Now add "the rest of the Universe" to "mother nature" and things go from bad to terrifying. Again, I've heard nutters both on the Gaia and the Jesus side of the fence extol the virtues of our universe and how it is specially designed to support us and our happy lives. Balderdash. Gaia and The Universe is spending an enormous amount of energy, inventiveness and "hatred" in trying to kill us all, while we fight them the best we can. Sadly, in the end, we'll lose no mater what we do. In the grand scheme of things "in the end" is not too far away. Looking forward to a gamma ray burst in our neighborhood one of these days? It'll make for one hell of a sun tan.

Comment Re:hmmm really.... (Score 1) 172

Spacefaring ought to be postponed to the 22th century or late 21st

Seriously?

We have more pressing things right now

The dinosaurs thought so too.

The cost of preventing a seriously negative event with an asteroid is negligible. In fact, in the US, people spend more than 20 times the amount needed to save us from a city killer on Starbucks Coffee alone. Basically the B612 foundation is asking us to drop one cup of Starbucks every other week to prevent a city killer from killing a few million of us. Not doing so is moronic.

The most important of all sciences at the moment is getting humans into space. As many as possible, as safely as needed (which is a lot less safe than we are doing now) and as far as possible.

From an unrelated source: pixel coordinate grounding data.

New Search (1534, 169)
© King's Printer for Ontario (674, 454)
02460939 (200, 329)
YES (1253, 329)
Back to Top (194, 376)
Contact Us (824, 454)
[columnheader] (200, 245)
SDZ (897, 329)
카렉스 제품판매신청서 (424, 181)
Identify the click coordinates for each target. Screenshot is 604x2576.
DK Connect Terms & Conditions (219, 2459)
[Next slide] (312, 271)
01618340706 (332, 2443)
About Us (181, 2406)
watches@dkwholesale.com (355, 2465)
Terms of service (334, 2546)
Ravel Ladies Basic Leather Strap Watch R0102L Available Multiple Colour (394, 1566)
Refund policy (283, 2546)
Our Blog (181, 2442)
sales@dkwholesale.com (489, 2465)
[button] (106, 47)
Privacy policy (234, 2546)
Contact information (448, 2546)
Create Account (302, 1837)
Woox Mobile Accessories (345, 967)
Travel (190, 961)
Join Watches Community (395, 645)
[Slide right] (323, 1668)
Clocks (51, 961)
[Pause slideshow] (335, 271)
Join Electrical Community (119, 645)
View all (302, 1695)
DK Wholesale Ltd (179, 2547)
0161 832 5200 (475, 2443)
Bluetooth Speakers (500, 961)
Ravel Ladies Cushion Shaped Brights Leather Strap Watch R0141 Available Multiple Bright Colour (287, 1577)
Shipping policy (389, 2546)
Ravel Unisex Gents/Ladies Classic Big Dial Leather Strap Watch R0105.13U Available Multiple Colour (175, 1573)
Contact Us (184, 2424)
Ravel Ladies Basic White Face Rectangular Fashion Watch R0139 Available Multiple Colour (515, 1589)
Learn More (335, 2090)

Comment Re:What increases the risk (Score 1) 172

We have observed that there appears to be about 1,000 rocks to 1,000,000,000 grains of sand. Everywhere we look that appears to be the ratio. We thought there was 1,000,000,000 grains of sand on the beach, but we were mistaken, there was in fact 10,000,000,000, there was lots of beach we hadn't seen. If the grain of sand to rock theory is correct, then there is in fact 10,000 rocks, 9,000 of them on these stretches of beach that we had missed.